Gli italiani sono attenti al consumo di sale, ma 4 su 10 presentano più fattori di rischio cardiovascolare con colesterolo e pressione troppo alta. E ad incidere ancora di più è l’eccesso di peso e la sedentarietà.
Chi ne parla?
Se ne parla in una indagine condotta dall’ Istituto superiore di sanità (Iss), pubblicata sul sito Epicentro dell’Istituto, in cui oltre la metà presta attenzione alla quantità di sale assunta a tavola, nella preparazione dei cibi e nel consumo di quelli conservati.
Quasi otto persone su dieci (76%), inoltre, scelgono di usare il sale iodato. Quanto al rischio cardiovascolare, legato anche al consumo di sale nell’alimentazione, il 41% del campione presenta almeno tre fattori di rischio cardiovascolare e appena il 2% risulta libero dall’esposizione a condizioni di rischio note. Aumenta la consapevolezza sull’importanza di un uso cauto del sale e le più attente sono le donne.
L’uso consapevole del sale è più frequente fra le donne (61% rispetto al 50% negli uomini), nelle persone più mature di età (raggiunge il 64% fra i 50-69enni rispetto al 45% fra i 18-34enni), fra i residenti con cittadinanza italiana (56% rispetto al 51% fra gli stranieri).
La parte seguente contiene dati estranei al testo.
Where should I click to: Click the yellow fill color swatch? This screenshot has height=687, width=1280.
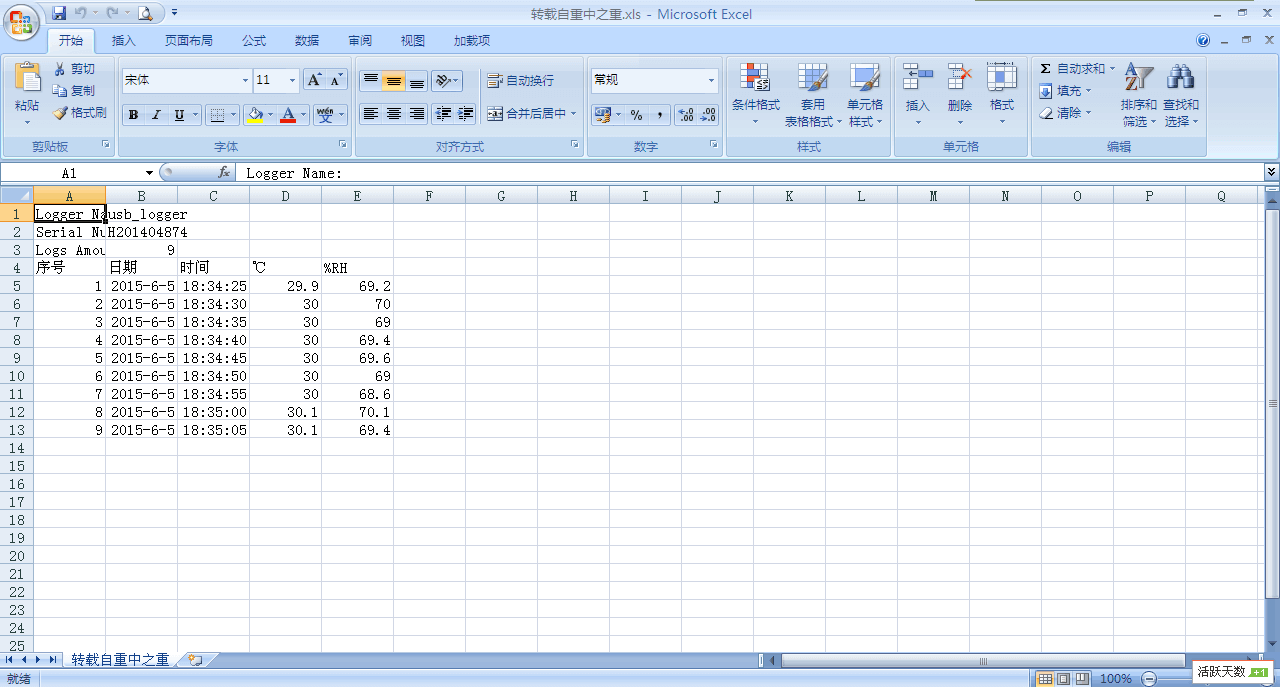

Anche l’istruzione ha un ruolo: gli individui più istruiti, in particolare laureati, hanno un’attenzione maggiore all’impiego di sale nell’alimentazione. Nelle Regioni del Nord è maggiore l’attenzione al consumo di sale (62% rispetto al 51% dei residenti nel Meridione). Relativamente al sale iodato, i dati evidenziano una consapevolezza che cresce nel tempo: il suo consumo veniva riferito dal 67% degli intervistati nel 2015 ed è aumentato al 78% nel 2021. Sono le donne che utilizzano maggiormente il sale iodato (79% vs 73% degli uomini), le persone non in difficoltà economiche (78% contro il 70% di chi riferisce di averne molte), più istruite (80% fra i laureati confrontato con il 67% fra chi ha al più la licenza elementare).
Il suo consumo, inoltre, è maggiore tra i cittadini italiani rispetto agli stranieri (76% contro il 68%), al Nord (82%) rispetto al Centro Sud (73%). Nello stesso biennio 2020-2021, l’indagine ha rilevato che su 100 intervistatati 19 riferiscono una diagnosi di ipertensione, 19 di ipercolesterolemia, 34 sono sedentari, 25 fumatori, 43 risultano in eccesso ponderale e meno di otto persone consumano cinque porzioni di frutta e verdura al giorno, come raccomandato. Inoltre, quasi il 5% degli intervistati riferisce una diagnosi di diabete. Complessivamente il 41% presenta almeno tre dei suddetti fattori di rischio cardiovascolare e solo una piccolissima quota (2%) risulta del tutto libera dall’esposizione al rischio cardiovascolare noto.